Grinding poverty evidence of Zanu PF policy failures

via Grinding poverty evidence of Zanu PF policy failures – The Zimbabwe Independent December 18, 2015

REVELATIONS that 96% of people in rural areas are living in abject poverty make sad reading. This comes less than a week after President Robert Mugabe delusionally declared that the economy is on the rebound.

CANDID COMMENT FAITH ZABA

One wonders if Mugabe is living in his own world as he makes pronouncements that are completely divorced from reality on the ground — an imploding economy marked by massive company closures and job losses.

The economy continues to nosedive with a debilitating liquidity crunch.
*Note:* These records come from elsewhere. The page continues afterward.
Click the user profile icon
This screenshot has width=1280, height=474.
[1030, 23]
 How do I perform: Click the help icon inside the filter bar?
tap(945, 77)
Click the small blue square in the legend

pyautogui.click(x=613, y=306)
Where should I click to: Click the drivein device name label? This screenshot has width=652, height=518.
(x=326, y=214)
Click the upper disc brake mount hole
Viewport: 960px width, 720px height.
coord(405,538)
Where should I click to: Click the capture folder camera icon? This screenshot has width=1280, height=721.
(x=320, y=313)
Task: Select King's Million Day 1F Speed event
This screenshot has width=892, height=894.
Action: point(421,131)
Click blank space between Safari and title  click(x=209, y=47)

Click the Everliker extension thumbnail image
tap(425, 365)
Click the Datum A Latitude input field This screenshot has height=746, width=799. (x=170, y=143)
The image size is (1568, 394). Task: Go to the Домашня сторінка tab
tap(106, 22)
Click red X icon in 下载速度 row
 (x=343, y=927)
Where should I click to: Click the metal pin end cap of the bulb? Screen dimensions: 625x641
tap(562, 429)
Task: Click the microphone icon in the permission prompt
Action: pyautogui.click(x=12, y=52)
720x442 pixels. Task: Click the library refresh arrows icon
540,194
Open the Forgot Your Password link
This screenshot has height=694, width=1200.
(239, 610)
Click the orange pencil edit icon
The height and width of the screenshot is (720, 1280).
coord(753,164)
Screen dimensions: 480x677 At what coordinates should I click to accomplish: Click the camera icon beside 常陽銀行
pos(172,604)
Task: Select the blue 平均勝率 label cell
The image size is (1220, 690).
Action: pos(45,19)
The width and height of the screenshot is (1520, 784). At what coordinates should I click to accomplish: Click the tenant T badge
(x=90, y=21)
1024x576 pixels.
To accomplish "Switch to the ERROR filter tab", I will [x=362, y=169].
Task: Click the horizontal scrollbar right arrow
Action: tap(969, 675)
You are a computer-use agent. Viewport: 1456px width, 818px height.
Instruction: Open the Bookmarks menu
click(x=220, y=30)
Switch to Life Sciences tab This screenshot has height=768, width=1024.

Capacity utilisation has tumbled from 57,2% in 2011 to 34,3% this year, while company closures have intensified with more than 4 600 companies closing shop between 2011 and 2014, resulting in the loss of 55 443 jobs.

According to the Zimbabwe Poverty Atlas for 2015, a research carried out by Zimstat, the World Bank and the United Nations Children’s Fund (Unicef), areas such as Nkayi in Matabeleland North have a shocking poverty prevalence of 96%, while areas like Lupane in the same province have a 93% poverty prevalence, Gokwe South in Midlands (91%) and Mudzi in Mashonaland East (90%).

Rising poverty in the country’s rural areas is clear evidence of Zanu PF and government’s leadership and policy failures.

Zanu PF and government are doing nothing to either reverse or contain the consequences of their economic mismanagement.

At the Victoria Falls where the party was meeting for its annual talk shop last week, they failed to proffer solutions to revive the economy or come up with strategies to avert further pauperisation of the masses, which is likely to worsen in 2016 as the country faces one of its worst drought periods in many years despite current rains.

This comes when new estimates reveal a worrying upsurge in the number of people facing starvation, which could rise to 3,3 million by the first quarter of 2016 from the current 1,5 million.

Instead, the Zanu PF conference focused on prolonging Mugabe’s hold on power, with province after province resolving that the 91-year-old leader be the party’s candidate in the 2018 elections, at which time he will be 94. To make it worse, development opportunities are lost in the party’s continued factional fights where votes- of-no-confidence rule the roost.

The electorate did not vote for Zanu PF to exhaust its energy on power struggles, but to tackle the suffocating poverty engulfing the rural areas where the majority of Zimbabweans reside.

They did not vote to hear bland statements about ZimAsset and poverty eradication when virtually nothing is being done to fix the situation.

Indeed, it is a mockery that people are suffering, while Zanu PF leaders remain locked in fights for selfish political interests. Zanu PF was meeting in luxurious surroundings focusing on internal power struggles, while ignoring to the worsening impoverishment and starvation. This is a tragedy.

Zimbabweans cannot continue to be sacrificed on the altar of political expediency all the time.